RECORDS FOR THE EXERCISE below:

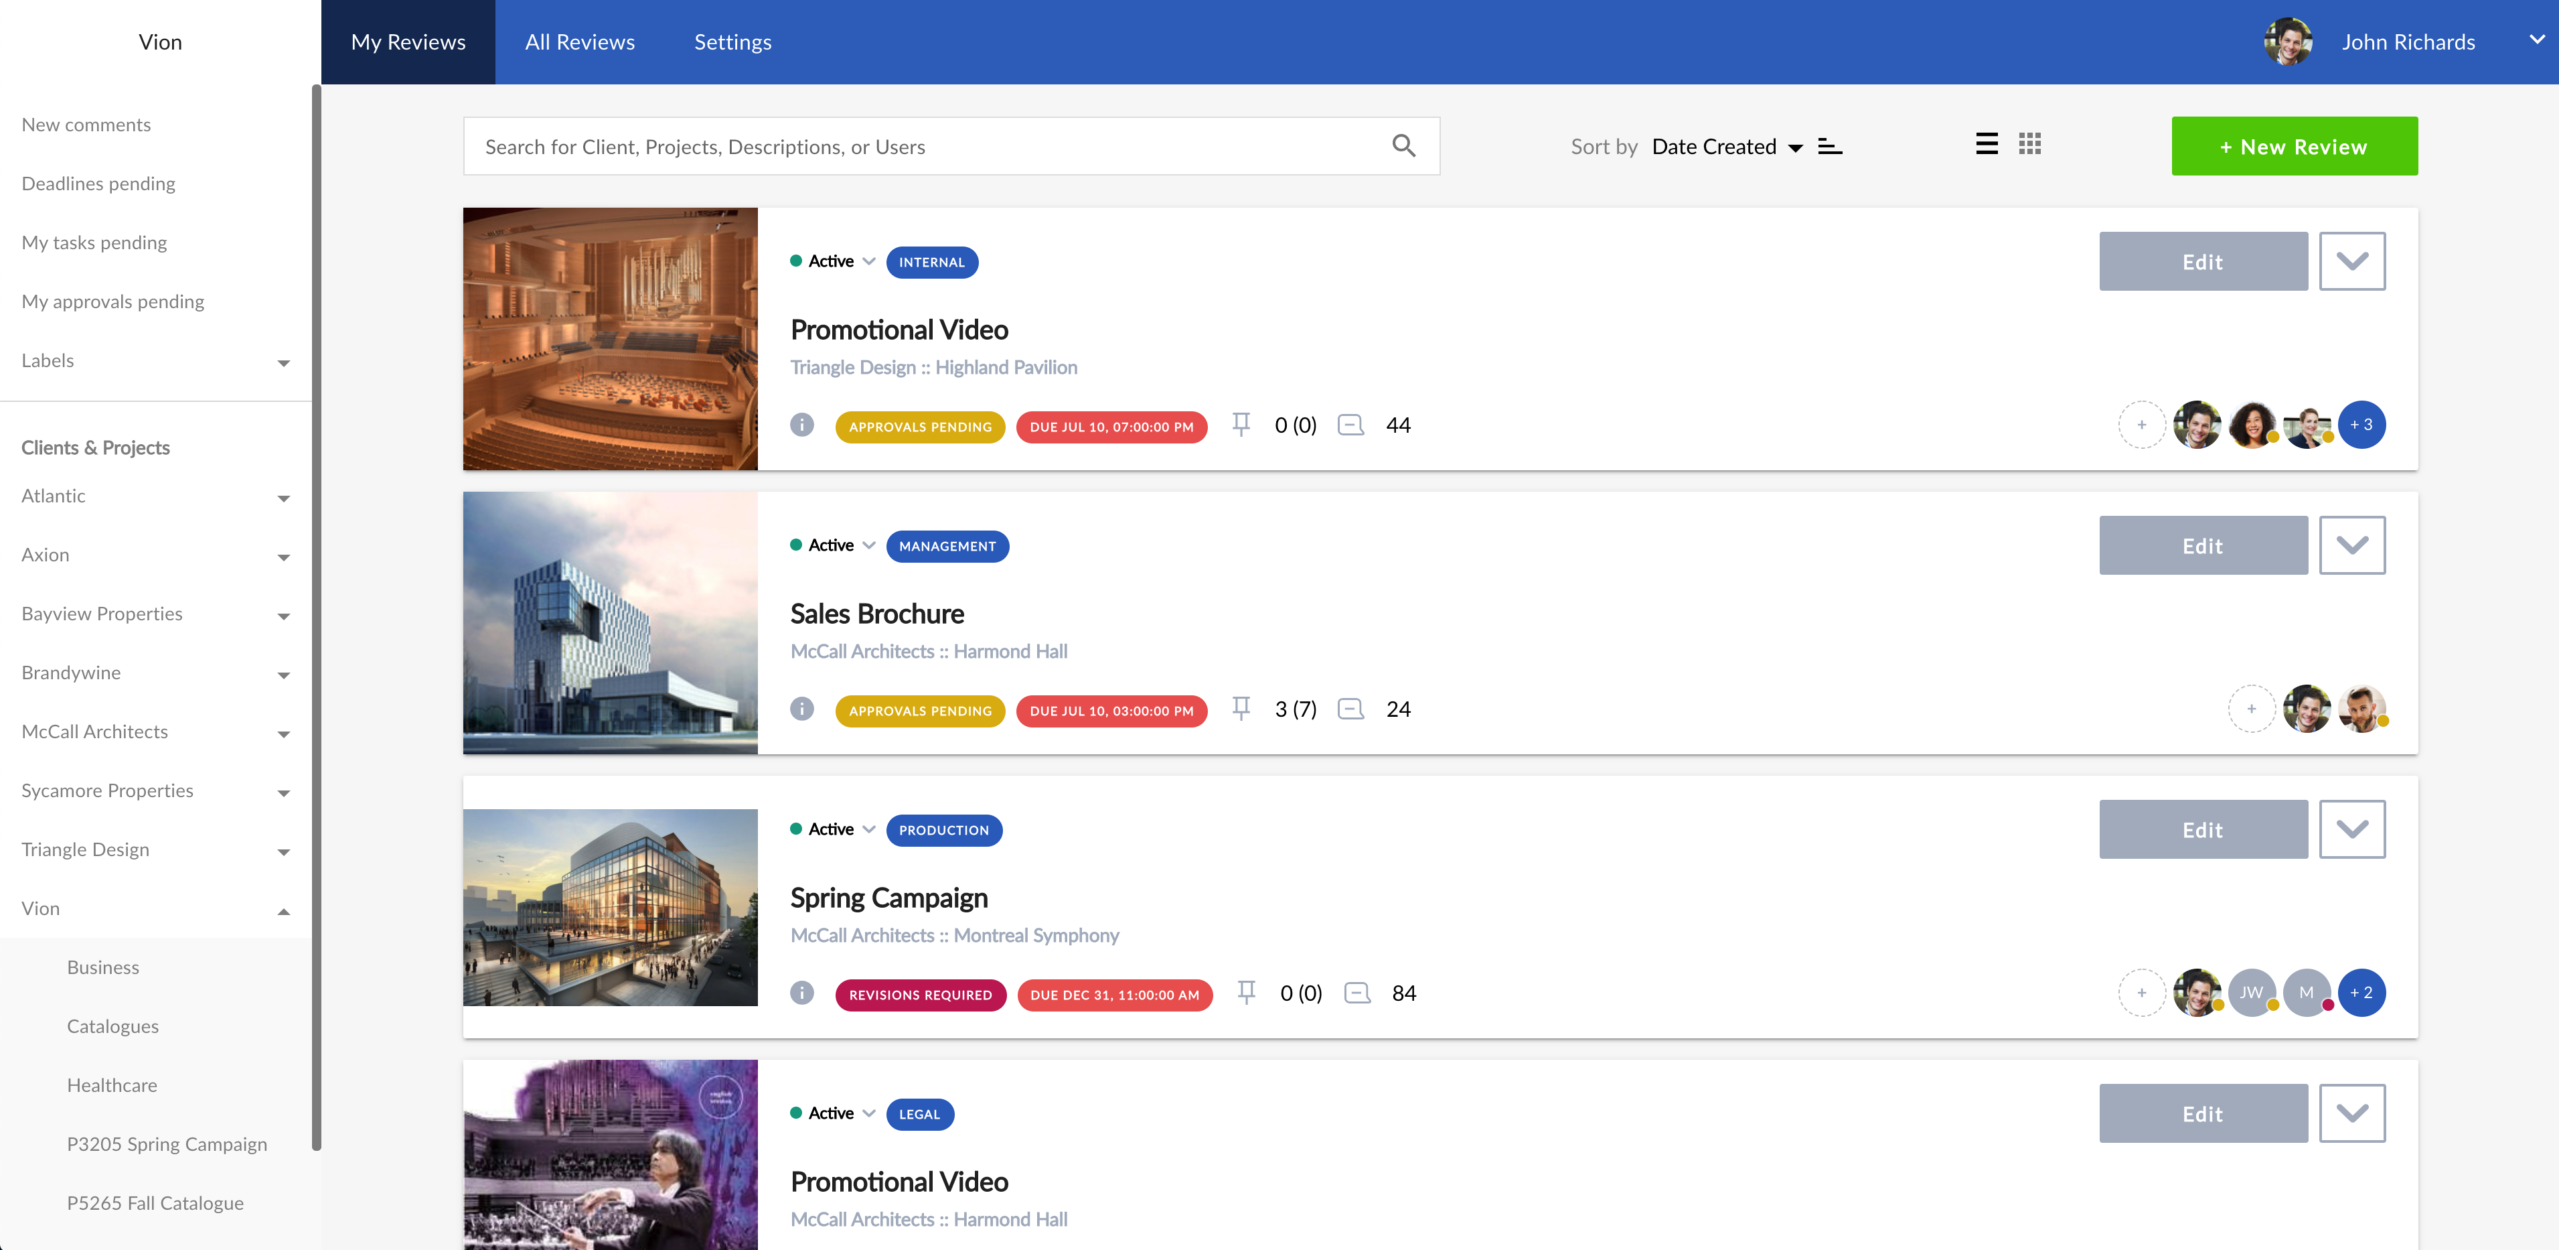Open the info icon on Sales Brochure
Viewport: 2559px width, 1250px height.
(x=802, y=709)

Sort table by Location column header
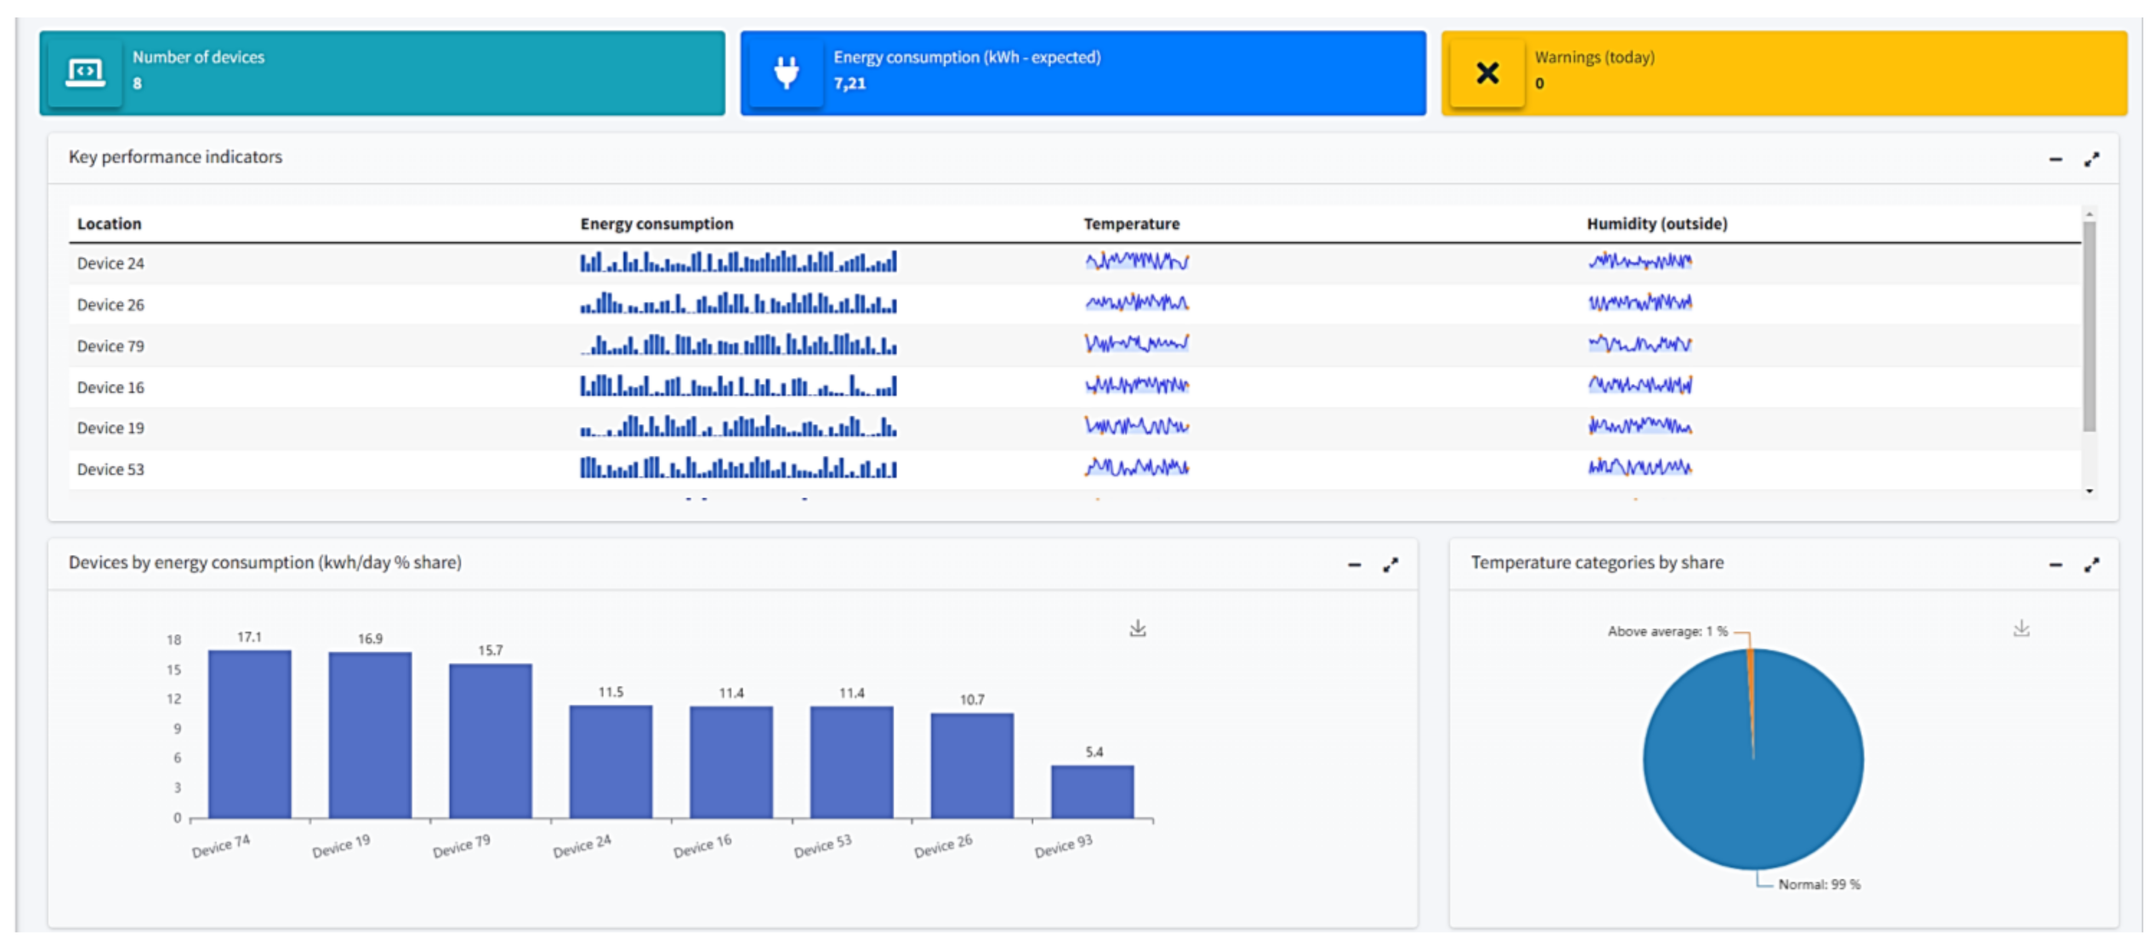tap(109, 223)
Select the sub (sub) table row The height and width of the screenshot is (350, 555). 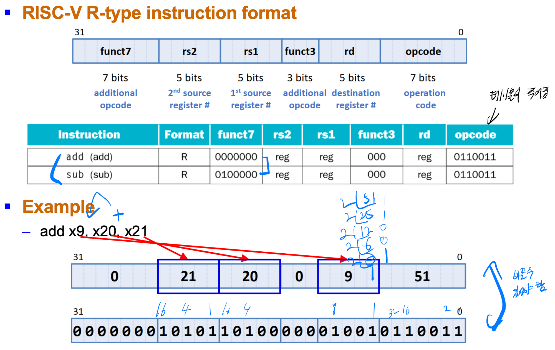point(89,175)
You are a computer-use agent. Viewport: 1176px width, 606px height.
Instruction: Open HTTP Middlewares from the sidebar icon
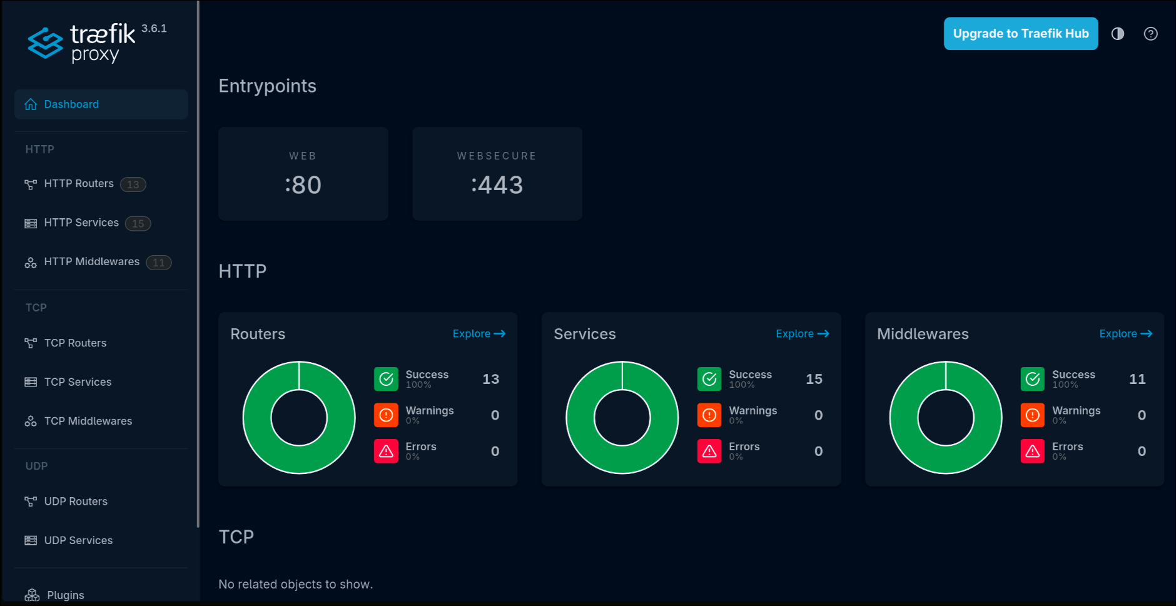[x=31, y=262]
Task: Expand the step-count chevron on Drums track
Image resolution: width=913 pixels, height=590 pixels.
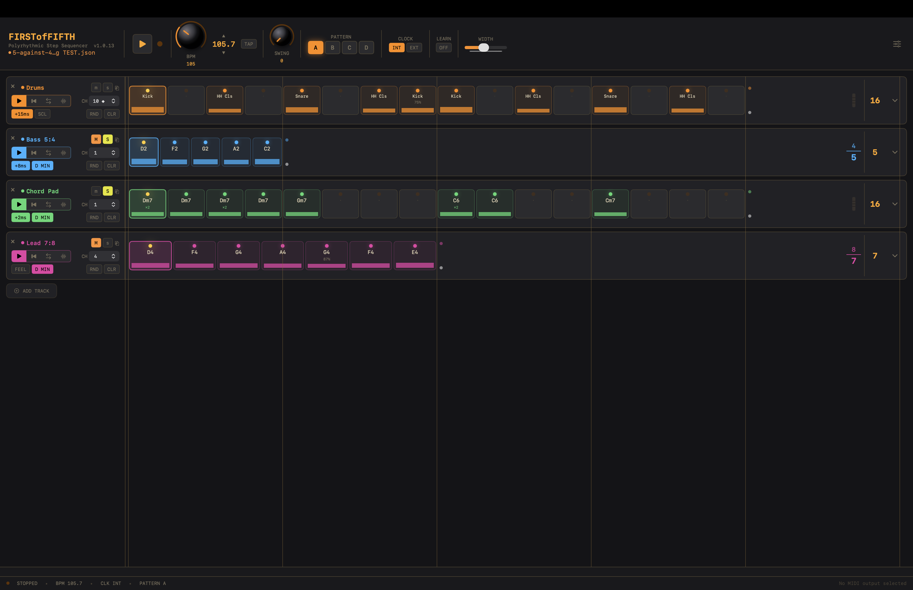Action: click(x=895, y=100)
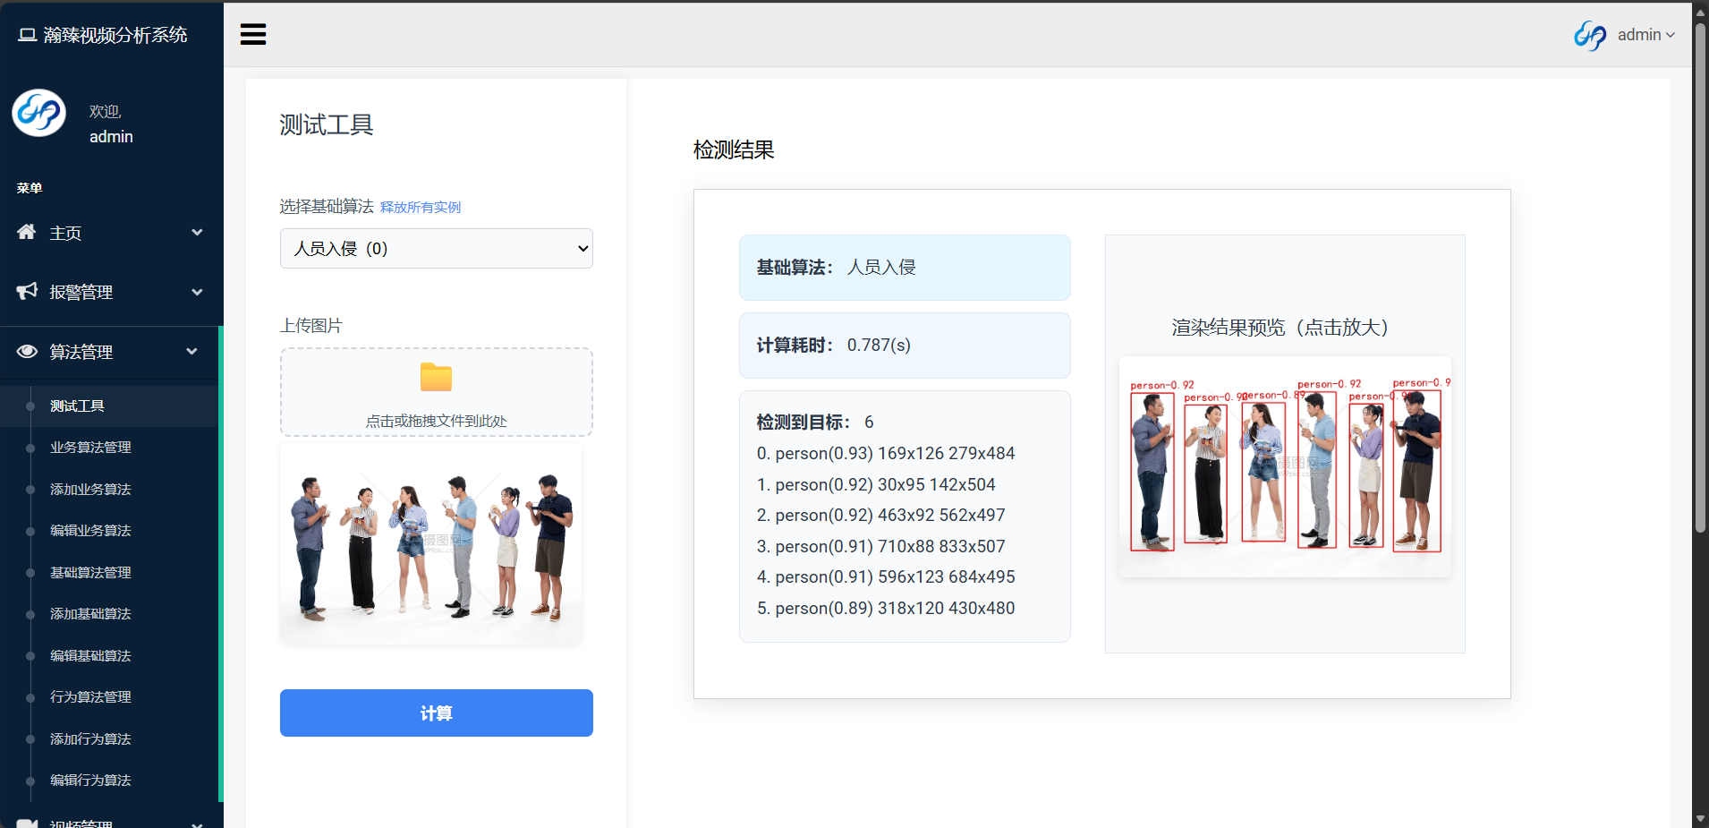
Task: Select 行为算法管理 from the sidebar
Action: (x=90, y=696)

End of RECORDS FOR THE EXERCISE.

> [EXERCISE]:
Please set down the lines from the one with "Image resolution: width=913" to the end of the entries above, exactly as they are, and drop every picture.

> [TASK RESULT]:
Image resolution: width=913 pixels, height=590 pixels.
Action: click(x=895, y=100)
Task: Select 行为算法管理 from the sidebar
Action: (x=90, y=696)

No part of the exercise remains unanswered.